Fast forward to today and I like to think that the humble pomander can still bring us a little extra luck and joy at this festive time. And goodness knows we can all do with a little of that this year!

Pomander Oranges


How to make a pomander

I feel a little bit like I’m prepping for an episode of Blue Peter here! To make your Christmas pomander you will need:

  • 3-5 oranges (thick-skinned ones tend to last longer)
  • Cloves
  • Cinnamon sticks
  • Star anise
  • Ribbon
  • A small knife

You can get as creative as you like when creating your pomander but I’ll walk you through three of my favourite ways to go about this traditional Christmas activity.

Option 1: The traditional approach

If you’re after a classically decorated version, all you need to do is create neat vertical lines of cloves from the base of your orange right up to the very top. Just prod (that’s the technical term) the spiky ends of your cloves firmly into the skin of your orange to attach them. You’ll repeat these at regular intervals around the circumference of your orange until it’s looking nice and festive.

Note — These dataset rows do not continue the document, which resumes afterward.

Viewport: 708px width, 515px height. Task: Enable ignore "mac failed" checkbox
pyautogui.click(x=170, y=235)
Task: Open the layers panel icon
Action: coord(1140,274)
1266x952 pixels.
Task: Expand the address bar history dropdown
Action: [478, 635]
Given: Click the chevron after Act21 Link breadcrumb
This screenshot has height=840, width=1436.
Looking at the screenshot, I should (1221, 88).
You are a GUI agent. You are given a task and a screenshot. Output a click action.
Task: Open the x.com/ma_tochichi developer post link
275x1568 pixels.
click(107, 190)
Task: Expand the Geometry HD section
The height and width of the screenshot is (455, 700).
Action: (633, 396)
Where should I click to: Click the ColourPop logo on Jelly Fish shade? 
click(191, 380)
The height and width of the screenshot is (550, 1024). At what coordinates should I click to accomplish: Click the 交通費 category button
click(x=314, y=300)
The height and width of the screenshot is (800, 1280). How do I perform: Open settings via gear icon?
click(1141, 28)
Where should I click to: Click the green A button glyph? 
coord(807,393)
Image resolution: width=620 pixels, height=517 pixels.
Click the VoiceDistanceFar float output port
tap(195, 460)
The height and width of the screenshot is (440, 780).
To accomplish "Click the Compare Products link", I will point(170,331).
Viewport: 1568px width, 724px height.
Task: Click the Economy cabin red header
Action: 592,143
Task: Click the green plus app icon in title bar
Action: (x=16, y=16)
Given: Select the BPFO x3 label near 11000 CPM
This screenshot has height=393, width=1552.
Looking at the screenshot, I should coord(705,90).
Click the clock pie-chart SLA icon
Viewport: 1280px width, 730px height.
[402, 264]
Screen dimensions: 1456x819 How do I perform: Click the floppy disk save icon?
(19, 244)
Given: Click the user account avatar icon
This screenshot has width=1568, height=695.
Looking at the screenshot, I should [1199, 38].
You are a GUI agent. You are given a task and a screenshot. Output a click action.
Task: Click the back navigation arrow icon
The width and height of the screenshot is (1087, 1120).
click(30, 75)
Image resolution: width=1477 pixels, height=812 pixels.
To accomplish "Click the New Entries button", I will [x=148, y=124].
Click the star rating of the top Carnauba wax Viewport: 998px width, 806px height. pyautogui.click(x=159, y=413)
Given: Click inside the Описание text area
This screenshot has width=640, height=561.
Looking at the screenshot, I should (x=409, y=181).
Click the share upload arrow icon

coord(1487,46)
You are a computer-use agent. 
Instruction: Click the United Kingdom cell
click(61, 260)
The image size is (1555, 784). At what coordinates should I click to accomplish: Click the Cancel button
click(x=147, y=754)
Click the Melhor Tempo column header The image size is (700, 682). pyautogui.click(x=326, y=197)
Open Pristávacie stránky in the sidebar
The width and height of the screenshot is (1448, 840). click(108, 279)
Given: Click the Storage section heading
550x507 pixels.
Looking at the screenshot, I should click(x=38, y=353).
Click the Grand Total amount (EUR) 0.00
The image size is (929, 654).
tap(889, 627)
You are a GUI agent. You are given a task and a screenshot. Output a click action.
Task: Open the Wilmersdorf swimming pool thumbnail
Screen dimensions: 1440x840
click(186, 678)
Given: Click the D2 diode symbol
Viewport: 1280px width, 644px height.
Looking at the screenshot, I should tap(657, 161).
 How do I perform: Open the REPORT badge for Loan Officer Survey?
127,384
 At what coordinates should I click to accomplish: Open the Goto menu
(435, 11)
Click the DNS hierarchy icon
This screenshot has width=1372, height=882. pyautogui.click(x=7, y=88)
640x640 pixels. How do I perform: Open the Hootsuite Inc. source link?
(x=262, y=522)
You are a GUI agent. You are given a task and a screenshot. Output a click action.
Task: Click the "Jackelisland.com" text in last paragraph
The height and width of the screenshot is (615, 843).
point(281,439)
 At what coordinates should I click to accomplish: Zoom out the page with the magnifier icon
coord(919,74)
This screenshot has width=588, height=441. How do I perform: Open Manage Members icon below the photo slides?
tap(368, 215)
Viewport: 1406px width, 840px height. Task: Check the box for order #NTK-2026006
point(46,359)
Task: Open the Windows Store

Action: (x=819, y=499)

Option 2: The checkerboard effect

While option one is great for kids, the checkerboard effect requires a little more adult supervision as you’ll need your small knife for this one. You can use a vegetable peeler but it will mean that you end up with larger strips of peeled orange.

To create a checkerboard effect for your pomander, gently cut back the orange peel in strips both vertically and horizontally all the way around your orange. I’d recommend starting with the vertical peel and pacing this evenly around the orange, before then starting with the horizontal sections.

Once you’ve created your checkerboard, insert a clove into the joins between each ‘square’ for that lovely festive scent!

Option 3: The freestyle

Let’s be honest, the freestyle approach is what happens during most craft times when the whole family’s involved isn’t it?!

If you’re feeling a bit more creative, start playing with different patterns on your pomander. Create curved lines, write a little message or draw a star with your cloves. Of course, it all looks even better with a beautiful star anise pinned to the top.

Once you’ve created your pomanders, arrange them in a circle on a plate or safe surface and fill the gaps with sticks of cinnamon bunched together with ribbon. Finally, finish off your traditional Christmas display by popping your favourite candle in the middle. Then strike a match and enjoy the festive glow as the light from your candle shines onto your pomanders!